In my last blog I wrote about the trees being lopped and the block next door being cleared. The block is now home to the chooks. We placed their Chookingham Palace toward the back of the block, far enough away from the street, but not too close to neighbours either. The plan is to have brick paved paths to the chicken run, which by then hopefully, will be better fenced with a proper gate. We have wire netting surrounding their palace at the moment, and the ‘you beaut’ Aussie farmers’ gate. This gate is the bane of my life now that I have a ‘dicky’ arm.
Our biggest task on arriving was the fencing around the entire property. The original fences were old, unpainted and mostly rotten. Chilli, our big staffy dog proved this to be so one evening when she went flying through the pickets to get to a passing dog, as if the fence wasn’t there at all. Tim dived through behind her as there is no telling what she would do once face to face with a strange dog. She is also the bane of my life! Also,without fences there was no point in trying to start growing anything in the rock hard gardens. I seem to be doomed to have hard ground to dig!
So the fences were erected (hang the expense!), and they looked pretty good too. The painting of the pickets went well at first. I started on the front fence which was lower than the side fences, but the most important to get painted first I thought. Below are some pics of the new unpainted fence.
As I said, the painting was going well and I felt quite pleased with my efforts. I began in the May and was positive it would be done by September at the latest, which would be ideal as Tim’s parents were expected a month or so after that. Below is the front fence looking bright and white.
As some of you already know, by the time I got round the corner to the taller fencing, things came to a grinding halt. Luckily, on finishing the shorter front fence I veered from the side fences surrounding the property and painted the inside fences we’d erected. These were put up across the front sides of the house to create small private areas for us to relax in (much later) and of course for the dogs to run.
Things had already been held up anyway with the relapse of a virus I suffered earlier in the year. True to its name, the 100 day virus finally left me after three months. On the long weekend at the beginning of October, I mixed the paint, got my brushes, grabbed a kitchen stool so I could reach the very top of the fence and set off to start where I had left off so long ago.
To cut a long story short, I fell and broke my left arm and made a bit of a mess of the wrist joint as well. This put a stop to painting, gardening, writing, baking, renovations….in fact pretty much everything, for almost three months.
The past few weeks have been productive though, and I’ve been able to create a green fernery garden near the drive. It’s a perfect place for the plants to establish their own climatic conditions, and they are thriving. They had been sitting in this area in their pots, and some I rescued from the block were so pot bound I almost cried in sympathy.
Birds’ Nests, various ferns, native violets, Happy Plants and anything that likes the cool spots in a garden and lots of water. As you can see there are still pots to be planted out in the next section that continues round the corner.
We’ve planted 2 lemon trees, 1 orange and 1 mandarin also, and just last week I started sewing seeds for veges and some flowers including Flanders Poppies, my favourite.
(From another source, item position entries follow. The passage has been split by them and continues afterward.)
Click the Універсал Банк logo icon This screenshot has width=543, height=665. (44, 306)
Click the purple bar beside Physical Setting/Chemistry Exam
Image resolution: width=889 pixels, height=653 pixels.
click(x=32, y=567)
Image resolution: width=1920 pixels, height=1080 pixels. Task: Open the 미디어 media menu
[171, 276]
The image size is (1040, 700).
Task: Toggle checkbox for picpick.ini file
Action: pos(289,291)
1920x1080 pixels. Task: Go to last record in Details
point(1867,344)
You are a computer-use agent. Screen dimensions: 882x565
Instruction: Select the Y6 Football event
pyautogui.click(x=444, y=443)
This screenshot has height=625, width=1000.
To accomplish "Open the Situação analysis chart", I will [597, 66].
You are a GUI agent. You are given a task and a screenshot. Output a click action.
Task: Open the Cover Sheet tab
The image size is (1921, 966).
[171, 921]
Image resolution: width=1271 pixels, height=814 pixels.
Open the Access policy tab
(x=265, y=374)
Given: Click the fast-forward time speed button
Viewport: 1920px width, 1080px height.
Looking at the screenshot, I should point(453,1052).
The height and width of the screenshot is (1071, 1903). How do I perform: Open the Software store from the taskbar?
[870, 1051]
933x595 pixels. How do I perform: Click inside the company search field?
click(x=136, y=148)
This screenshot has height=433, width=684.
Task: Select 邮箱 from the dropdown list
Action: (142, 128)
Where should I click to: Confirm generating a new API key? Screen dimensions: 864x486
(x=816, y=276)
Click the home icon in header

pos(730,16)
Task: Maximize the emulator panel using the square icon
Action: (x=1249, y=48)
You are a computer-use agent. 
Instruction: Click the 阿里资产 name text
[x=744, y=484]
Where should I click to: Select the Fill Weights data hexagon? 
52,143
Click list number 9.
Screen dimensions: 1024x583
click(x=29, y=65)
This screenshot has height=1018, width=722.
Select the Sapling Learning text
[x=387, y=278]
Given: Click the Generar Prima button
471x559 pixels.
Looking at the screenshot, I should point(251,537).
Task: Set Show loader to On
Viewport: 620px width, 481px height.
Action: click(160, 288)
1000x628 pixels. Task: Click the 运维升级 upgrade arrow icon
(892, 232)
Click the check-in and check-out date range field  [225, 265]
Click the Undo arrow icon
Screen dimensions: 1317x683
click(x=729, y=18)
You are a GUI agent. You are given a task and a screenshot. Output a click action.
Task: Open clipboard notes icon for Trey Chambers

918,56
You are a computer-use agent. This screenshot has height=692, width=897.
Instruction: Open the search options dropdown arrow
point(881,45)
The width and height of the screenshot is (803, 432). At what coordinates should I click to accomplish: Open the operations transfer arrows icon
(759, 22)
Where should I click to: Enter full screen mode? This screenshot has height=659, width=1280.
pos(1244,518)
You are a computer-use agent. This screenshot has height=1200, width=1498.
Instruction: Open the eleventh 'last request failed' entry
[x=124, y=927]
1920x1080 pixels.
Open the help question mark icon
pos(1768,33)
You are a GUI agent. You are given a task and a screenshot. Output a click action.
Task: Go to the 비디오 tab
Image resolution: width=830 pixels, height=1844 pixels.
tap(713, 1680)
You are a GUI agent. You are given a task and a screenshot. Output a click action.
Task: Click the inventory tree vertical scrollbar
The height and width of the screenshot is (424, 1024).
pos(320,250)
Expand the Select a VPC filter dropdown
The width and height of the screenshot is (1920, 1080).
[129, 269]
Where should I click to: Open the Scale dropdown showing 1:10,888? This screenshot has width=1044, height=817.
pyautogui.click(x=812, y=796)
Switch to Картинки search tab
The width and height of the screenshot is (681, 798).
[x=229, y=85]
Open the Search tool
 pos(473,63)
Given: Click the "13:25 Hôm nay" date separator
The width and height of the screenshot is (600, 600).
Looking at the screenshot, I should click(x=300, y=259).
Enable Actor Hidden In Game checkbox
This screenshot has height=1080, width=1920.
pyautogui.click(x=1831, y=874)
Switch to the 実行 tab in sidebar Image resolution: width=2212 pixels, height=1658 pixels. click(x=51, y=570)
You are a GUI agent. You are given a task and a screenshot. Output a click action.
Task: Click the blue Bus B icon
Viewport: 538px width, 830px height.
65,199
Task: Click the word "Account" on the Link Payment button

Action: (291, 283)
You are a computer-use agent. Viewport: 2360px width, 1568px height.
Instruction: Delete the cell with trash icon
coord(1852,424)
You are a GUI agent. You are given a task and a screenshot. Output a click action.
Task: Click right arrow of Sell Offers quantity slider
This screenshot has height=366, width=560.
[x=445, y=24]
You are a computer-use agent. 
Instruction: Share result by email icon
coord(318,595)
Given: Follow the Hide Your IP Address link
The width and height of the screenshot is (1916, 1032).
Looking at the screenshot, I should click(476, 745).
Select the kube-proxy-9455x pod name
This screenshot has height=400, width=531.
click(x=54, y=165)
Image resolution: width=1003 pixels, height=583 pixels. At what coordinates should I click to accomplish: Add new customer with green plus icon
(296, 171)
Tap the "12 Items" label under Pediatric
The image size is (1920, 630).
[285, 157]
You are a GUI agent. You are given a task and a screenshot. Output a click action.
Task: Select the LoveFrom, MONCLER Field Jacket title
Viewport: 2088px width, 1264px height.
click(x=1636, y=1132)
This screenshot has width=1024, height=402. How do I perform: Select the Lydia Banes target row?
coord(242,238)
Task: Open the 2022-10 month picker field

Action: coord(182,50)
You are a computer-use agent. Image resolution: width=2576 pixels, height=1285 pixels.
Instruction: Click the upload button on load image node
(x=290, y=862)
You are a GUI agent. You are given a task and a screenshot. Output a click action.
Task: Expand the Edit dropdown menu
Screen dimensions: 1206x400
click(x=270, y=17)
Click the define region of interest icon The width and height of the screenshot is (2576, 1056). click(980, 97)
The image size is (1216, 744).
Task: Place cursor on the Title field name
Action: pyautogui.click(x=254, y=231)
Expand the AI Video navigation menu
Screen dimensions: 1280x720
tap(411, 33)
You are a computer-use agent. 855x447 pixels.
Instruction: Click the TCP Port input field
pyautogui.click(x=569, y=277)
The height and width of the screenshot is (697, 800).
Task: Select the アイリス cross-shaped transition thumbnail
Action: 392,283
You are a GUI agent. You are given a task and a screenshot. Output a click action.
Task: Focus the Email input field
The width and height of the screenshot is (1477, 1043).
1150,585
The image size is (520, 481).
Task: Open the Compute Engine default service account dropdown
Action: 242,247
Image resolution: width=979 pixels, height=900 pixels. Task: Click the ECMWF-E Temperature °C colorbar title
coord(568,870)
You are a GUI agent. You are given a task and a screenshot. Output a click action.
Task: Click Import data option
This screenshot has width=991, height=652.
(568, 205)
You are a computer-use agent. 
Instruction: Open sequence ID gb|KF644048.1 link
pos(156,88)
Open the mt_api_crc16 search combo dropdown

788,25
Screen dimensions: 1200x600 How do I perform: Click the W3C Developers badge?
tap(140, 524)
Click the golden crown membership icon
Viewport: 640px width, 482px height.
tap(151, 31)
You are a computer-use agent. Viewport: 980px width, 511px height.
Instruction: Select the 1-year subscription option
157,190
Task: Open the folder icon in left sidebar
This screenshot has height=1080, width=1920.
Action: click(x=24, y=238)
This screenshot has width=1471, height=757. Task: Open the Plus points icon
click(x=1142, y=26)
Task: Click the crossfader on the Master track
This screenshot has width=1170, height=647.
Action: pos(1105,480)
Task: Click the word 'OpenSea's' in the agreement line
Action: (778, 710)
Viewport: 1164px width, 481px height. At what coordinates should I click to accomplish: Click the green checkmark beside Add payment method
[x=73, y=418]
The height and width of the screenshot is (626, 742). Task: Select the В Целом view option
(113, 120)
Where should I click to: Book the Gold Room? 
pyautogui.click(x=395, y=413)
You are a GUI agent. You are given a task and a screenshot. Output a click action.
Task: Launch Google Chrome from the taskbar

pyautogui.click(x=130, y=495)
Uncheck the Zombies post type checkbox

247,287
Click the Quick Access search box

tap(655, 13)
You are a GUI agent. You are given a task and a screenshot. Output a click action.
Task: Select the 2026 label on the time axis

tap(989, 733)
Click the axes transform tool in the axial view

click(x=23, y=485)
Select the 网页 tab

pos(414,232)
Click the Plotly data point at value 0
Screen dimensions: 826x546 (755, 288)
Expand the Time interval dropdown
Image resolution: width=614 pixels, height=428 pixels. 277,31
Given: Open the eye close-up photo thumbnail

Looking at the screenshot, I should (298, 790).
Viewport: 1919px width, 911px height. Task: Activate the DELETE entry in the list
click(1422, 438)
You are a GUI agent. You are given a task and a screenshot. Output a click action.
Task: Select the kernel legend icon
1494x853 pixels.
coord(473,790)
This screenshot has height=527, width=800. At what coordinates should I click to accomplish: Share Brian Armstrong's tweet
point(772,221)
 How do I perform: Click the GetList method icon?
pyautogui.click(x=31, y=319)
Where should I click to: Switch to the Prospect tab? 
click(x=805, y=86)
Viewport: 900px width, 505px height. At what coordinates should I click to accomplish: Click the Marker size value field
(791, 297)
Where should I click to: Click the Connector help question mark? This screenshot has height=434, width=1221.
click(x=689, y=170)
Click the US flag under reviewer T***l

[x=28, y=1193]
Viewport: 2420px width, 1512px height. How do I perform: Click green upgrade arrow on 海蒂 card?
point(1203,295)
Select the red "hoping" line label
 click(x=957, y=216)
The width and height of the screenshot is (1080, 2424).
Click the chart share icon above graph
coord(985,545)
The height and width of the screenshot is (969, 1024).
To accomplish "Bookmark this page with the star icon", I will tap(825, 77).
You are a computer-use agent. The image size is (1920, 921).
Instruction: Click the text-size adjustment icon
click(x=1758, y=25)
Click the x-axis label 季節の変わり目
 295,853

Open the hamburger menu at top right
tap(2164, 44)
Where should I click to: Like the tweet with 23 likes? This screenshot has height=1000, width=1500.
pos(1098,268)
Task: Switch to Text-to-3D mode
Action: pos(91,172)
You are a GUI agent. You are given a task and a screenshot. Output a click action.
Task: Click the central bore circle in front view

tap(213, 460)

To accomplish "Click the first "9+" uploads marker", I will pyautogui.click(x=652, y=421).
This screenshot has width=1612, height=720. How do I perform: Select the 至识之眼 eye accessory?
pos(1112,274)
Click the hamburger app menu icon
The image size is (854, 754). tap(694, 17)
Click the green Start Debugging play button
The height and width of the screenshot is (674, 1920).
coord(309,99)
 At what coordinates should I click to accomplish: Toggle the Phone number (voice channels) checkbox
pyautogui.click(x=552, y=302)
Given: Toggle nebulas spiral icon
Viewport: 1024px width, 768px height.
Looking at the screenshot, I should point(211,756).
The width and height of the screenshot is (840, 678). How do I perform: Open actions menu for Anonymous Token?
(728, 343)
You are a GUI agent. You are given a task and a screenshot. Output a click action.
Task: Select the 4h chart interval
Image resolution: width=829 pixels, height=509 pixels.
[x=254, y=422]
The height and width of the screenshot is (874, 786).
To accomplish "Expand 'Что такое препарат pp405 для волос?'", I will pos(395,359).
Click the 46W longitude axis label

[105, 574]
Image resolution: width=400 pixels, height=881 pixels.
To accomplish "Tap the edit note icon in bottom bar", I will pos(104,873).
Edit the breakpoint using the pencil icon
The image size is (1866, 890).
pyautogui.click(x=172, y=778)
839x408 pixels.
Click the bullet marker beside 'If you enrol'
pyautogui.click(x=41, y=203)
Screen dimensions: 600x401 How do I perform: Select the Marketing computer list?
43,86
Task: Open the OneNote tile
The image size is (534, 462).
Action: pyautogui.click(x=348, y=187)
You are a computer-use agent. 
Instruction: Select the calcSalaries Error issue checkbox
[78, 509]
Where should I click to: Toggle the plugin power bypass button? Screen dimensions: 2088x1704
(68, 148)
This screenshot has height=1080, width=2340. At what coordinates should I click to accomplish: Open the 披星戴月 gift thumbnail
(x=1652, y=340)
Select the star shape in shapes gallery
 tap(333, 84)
I am currently planting out hedge plants – Photinia glabra rubens, a good hardy and fast growing plant. With the humid weather and the occasional downpour they should grow rapidly before the cool weather hits us in about June/July. (It was rather chilly last winter believe it or not).
My job for this afternoon when it cools down a bit, is to plant a few more hedge plants continuing along this line. Home sown Shasta Daisies are waiting for a bed too, and I have numerous other pots grown from tiny seedlings coming along nicely. More about them later.
One of the bug bears here is nut grass and it has invaded a garden bed in the front. I have decided to take out my daisies there and then bombard the area with poison to get rid of the stuff. Let’s hope it works.
Some other plants I rescued from the block, Peace Lily, Zanzibar Gem, Fish Ferns, Foxtail Ferns and an assortment of caladiums I’ve put in old laundry tubs and bigger pots and they are now gracing our downstairs area outside the office and TV room windows. Below is a pic of the laundry tub and some of the pots. Also a few of my hanging baskets upstairs. Strawberries are doing very well in hanging baskets on the side veranda where they get the morning sunshine but are sheltered from the hot afternoon sun.
Of course the best sign that all is well in a garden is having one or two green frogs as happy residents. This is the youngest of our little family, called Harry.